Shares of Advanced Micro Devices ( AMD) slumped after the chipmaker warned that sales would fall 14% short for the quarter ending in June, blaming SARS for weak revenue in Asia. The latest confession raises questions about whether giant rival Intel ( INTC) will manage to emerge from the SARS fallout unscathed, following a host of warnings from other chipmakers that have blamed the epidemic.

In midafternoon trading AMD gave up 43 cents, or 6.5%, to $6.16. Amid broad tech weakness, Intel also traded down 7 cents, or 0.3%, to $20.29.

AMD said this morning that sales are likely to total $615 million, down from its earlier forecast of at least $715 million. Wall Street analysts were looking for revenue of $723 million.

"The anticipated global sales improvement in the month of June did not materialize as we had anticipated," said AMD's CFO Robert Rivet in a statement. "In particular, the decline in personal computer and handset sell-through in China and other Asian markets, largely related to the SARS epidemic, significantly affected AMD's sales in the second quarter."

AMD joins Texas Instruments ( TXN), Motorola ( MOT) and TriQuint ( TQNT), which have also cut second quarter expectations.
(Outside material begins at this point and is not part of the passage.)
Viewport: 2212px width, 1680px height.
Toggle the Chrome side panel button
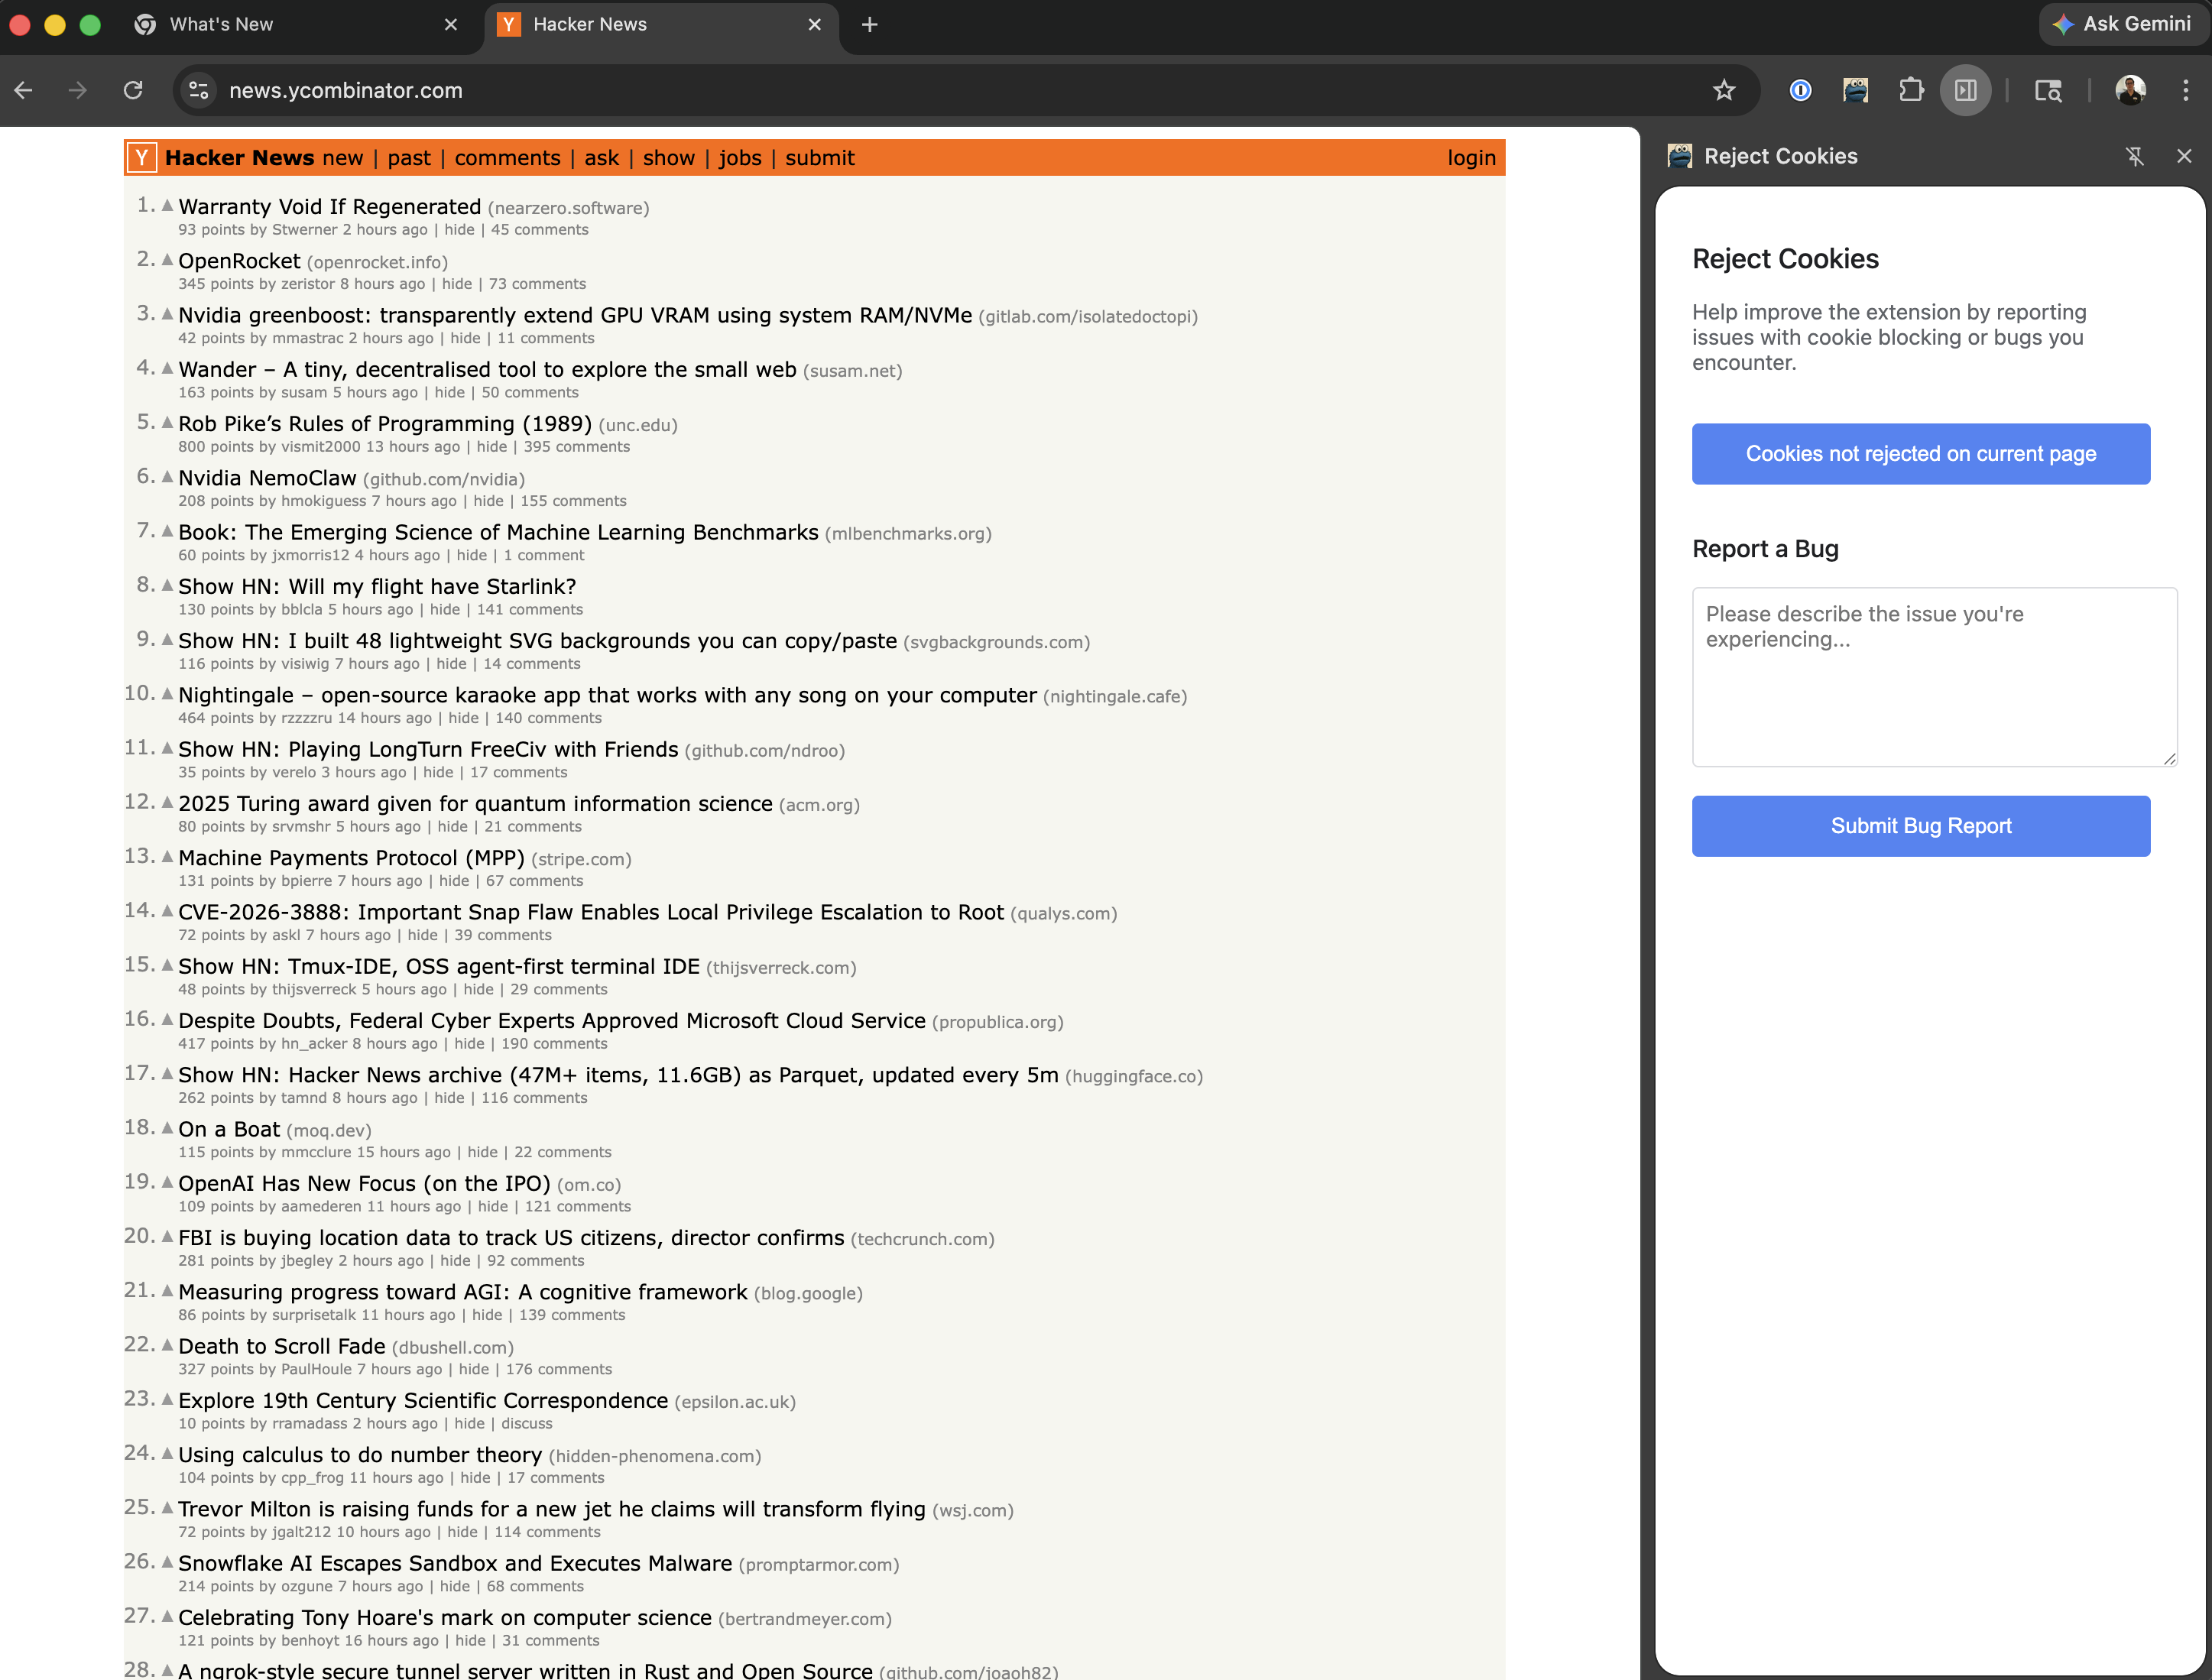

The three all explicitly blamed SARS for their shortfalls.

In April, Microchip ( MCHP) likewise cited SARS as one reason for a shortfall in the first quarter.

Intel Immunity?

Yet in a striking exception, grandaddy chipmaker Intel so far hasn't acknowledged any SARS-related troubles itself. In its midquarter update June 6, Intel said its microprocessors sales were "trending to the high end" of normal seasonal patterns and maintained the midpoint of its revenue guidance. Intel is scheduled to deliver its financial results July 15.
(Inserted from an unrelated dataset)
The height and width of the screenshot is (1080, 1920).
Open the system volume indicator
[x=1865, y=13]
Given that China is about 12% of Intel's revenue, "I think they'll see an impact," says Woody Calleri, an analyst for Midwest Research, which doesn't do investment banking. "At some point Intel also has to see some weakness from this."

That's not to say it's a certainty, he adds; there's an argument to be made that Intel can dodge the SARS pain because it has a strong customer base among big businesses.